Yoroshiku is one of those magical multi-purpose Japanese phrases that has flexibility to fit countless situations and that smoothes social interactions wherever it's used. Hardly a day goes by in Japan that you don't hear it said repeatedly. But how to translate it? - That's the conundrum.
At first blush it can sound similar to "regards," such as "Best regards" at the end of an email and "Please give so-and-so my regards." In English this implies one's own respect or esteem for the other person. In the Japanese concept, however, to assume you are in a position to bestow your esteem on another would seem highly presumptuous!
The important concept behind yoroshiku and what is missing in most translations, is the inherent element of humility. So a better interpretation of the expressions above would be something akin to, "Kindly bestow your best regard on me," or "Please grant your favor to me," and "Please ask so-and-so to think on me kindly."

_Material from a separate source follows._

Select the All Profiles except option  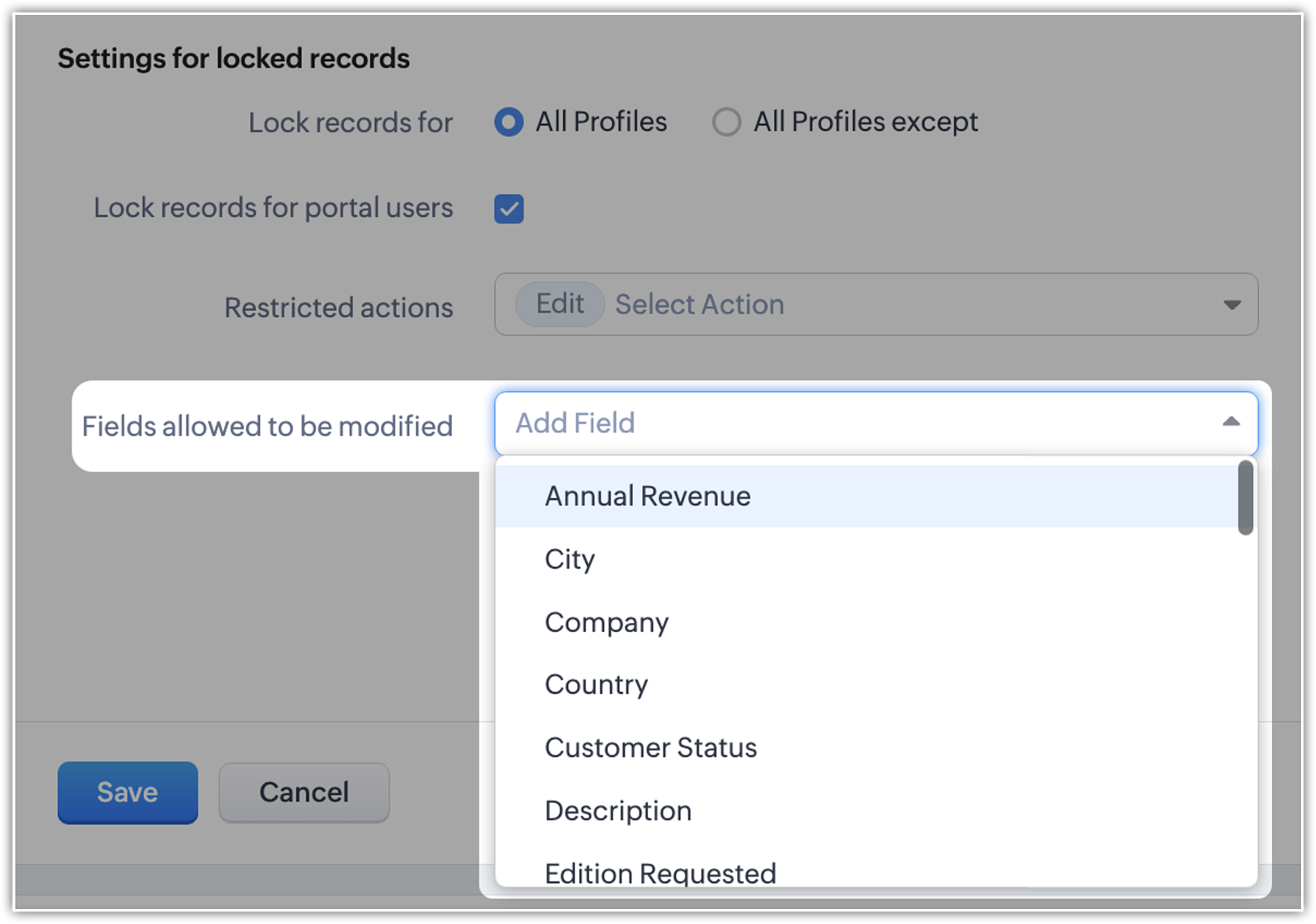[726, 122]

So the first problem is, in similar situations, we would often say something with the entirely reverse sentiment. The second challenge is that its very versatility makes its meaning fluidly conform to the occasion. And subject is almost always implied and not actually said or written and, therefore, must be deduced by the context. These all mean that finding the right words in English require some skillful verbal gymnastics.
Here are some examples:
- "We are going to be lecturing on theory for the first hour, but then we would like volunteers to role play situations after that, so yoroshiku onegai itashimasu*." (We'd like to ask for your attention and cooperation.)
- "In this meeting, we'd like to discuss the ways our two companies might work together, so yoroshiku onegai shimasu." (Please think of us favorably.)
- "Here are the documents you said you would translate. Yoroshiku onegai shimasu." (Thank you in advance for doing this for me.)
- "It's your turn to do the money collection so yoroshiku." (We're counting on you.)
- "We'll all need to work hard to get this done in time. Yoroshiku." (Sorry to ask this of you, but I'm counting on everyone's full effort.)
- "I wanted to let you know I'll be a little late. Yoroshiku. (I'm indebted to you for your understanding.)
- "We'll meet at 5:00 then.Yoroshiku." (Thanks.)
- You're joining a new group: "Yoroshiku onegai shimasu." (Please help and guide me when I need it.)
- You're meeting an important person for the first time: "Yoroshiku onegai itashimasu." (Please bestow your kind regard on me.)
The hard part is trying to translate this squirmy phrase. The easy part is that you can use it for so many things! And if someone says it to you, most of the time protocol requires that you say it back to them (matching their bow), unless they are clearly asking a favor, to which you can simply reply "I understand" or "Not at all."
But the important thing to remember is that, as a humble phrase, it softens the interaction and elicits good feelings from others. It's an exquisite short-hand remark that conveys your acceptance of the indebtedness of all relationships.
Yoroshiku onegai shimasu!
* There are different levels of formality one needs to pay attention to:
Yoroshiku - very informal, used with underlings and good friends.
Douzo yoroshiku - less informal, used with colleagues
Yoroshiku onegai shimasu - more formal, used for someone higher up or when you are in doubt of which level to use.
Yoroshiku onegai itashimasu - very formal/humble, used with clients and important people.
Yoroshiku mooshi agemasu - exceedingly formal/humble, sometimes used in New Year's greeting cards.